PLoS ONE (Jan 2011)

GENE-counter: a computational pipeline for the analysis of RNA-Seq data for gene expression differences.

  • Jason S Cumbie,
  • Jeffrey A Kimbrel,
  • Yanming Di,
  • Daniel W Schafer,
  • Larry J Wilhelm,
  • Samuel E Fox,
  • Christopher M Sullivan,
  • Aron D Curzon,
  • James C Carrington,
  • Todd C Mockler,
  • Jeff H Chang

DOI
https://doi.org/10.1371/journal.pone.0025279
Journal volume & issue
Vol. 6, no. 10
p. e25279

Abstract

Read online

GENE-counter is a complete Perl-based computational pipeline for analyzing RNA-Sequencing (RNA-Seq) data for differential gene expression. In addition to its use in studying transcriptomes of eukaryotic model organisms, GENE-counter is applicable for prokaryotes and non-model organisms without an available genome reference sequence. For alignments, GENE-counter is configured for CASHX, Bowtie, and BWA, but an end user can use any Sequence Alignment/Map (SAM)-compliant program of preference.
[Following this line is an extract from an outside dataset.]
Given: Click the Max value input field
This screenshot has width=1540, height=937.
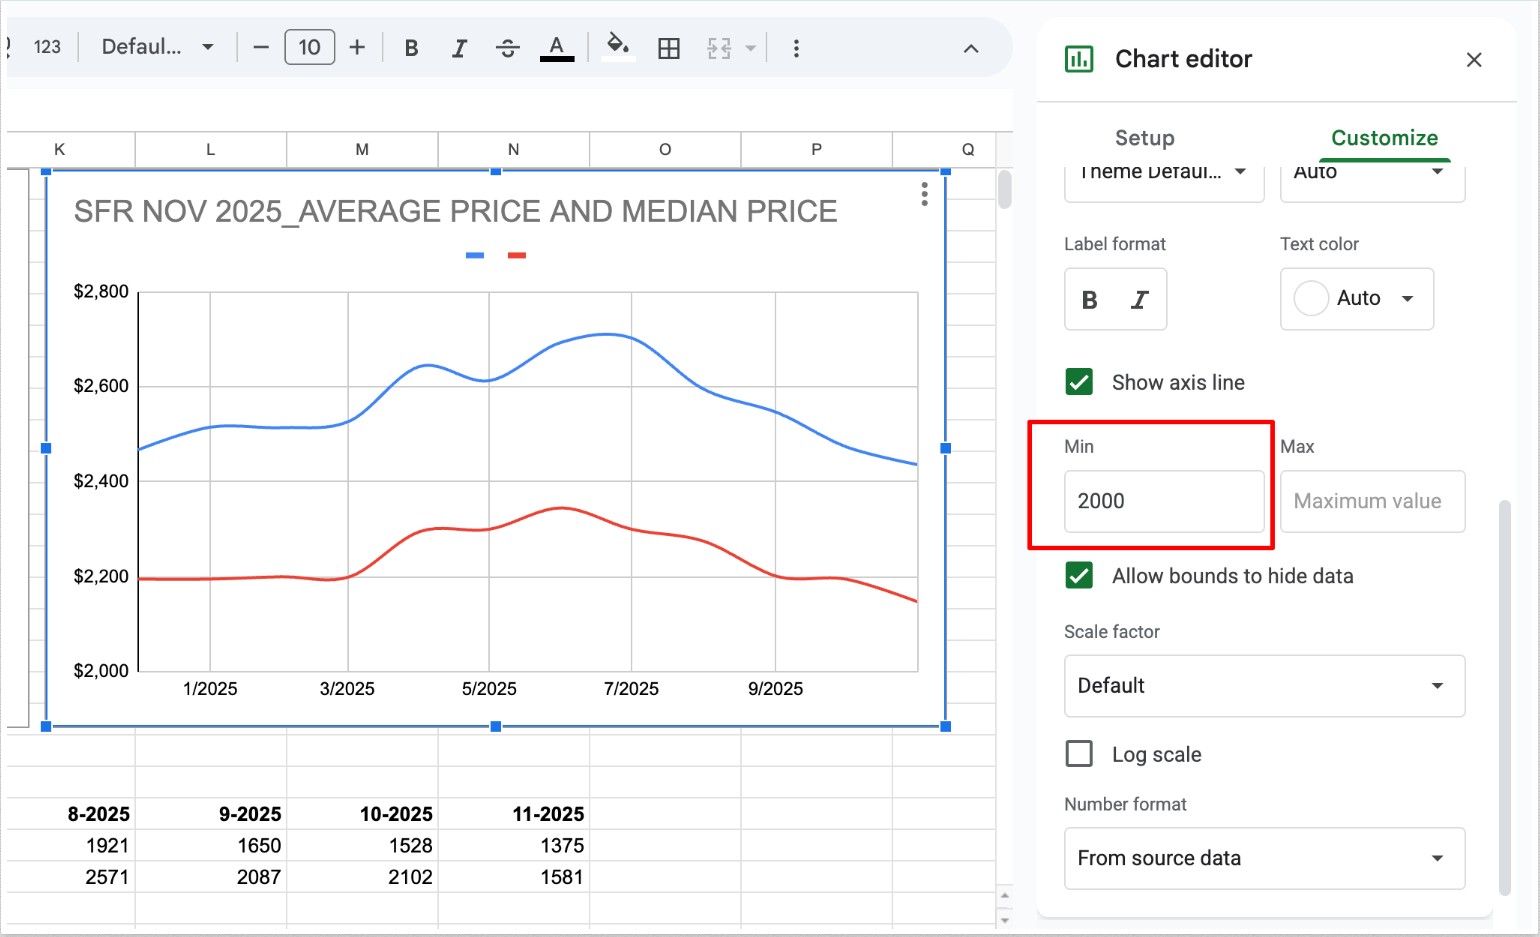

To analyze data for differential gene expression, GENE-counter can be run with any one of three statistics packages that are based on variations of the negative binomial distribution. The default method is a new and simple statistical test we developed based on an over-parameterized version of the negative binomial distribution. GENE-counter also includes three different methods for assessing differentially expressed features for enriched gene ontology (GO) terms. Results are transparent and data are systematically stored in a MySQL relational database to facilitate additional analyses as well as quality assessment. We used next generation sequencing to generate a small-scale RNA-Seq dataset derived from the heavily studied defense response of Arabidopsis thaliana and used GENE-counter to process the data. Collectively, the support from analysis of microarrays as well as the observed and substantial overlap in results from each of the three statistics packages demonstrates that GENE-counter is well suited for handling the unique characteristics of small sample sizes and high variability in gene counts.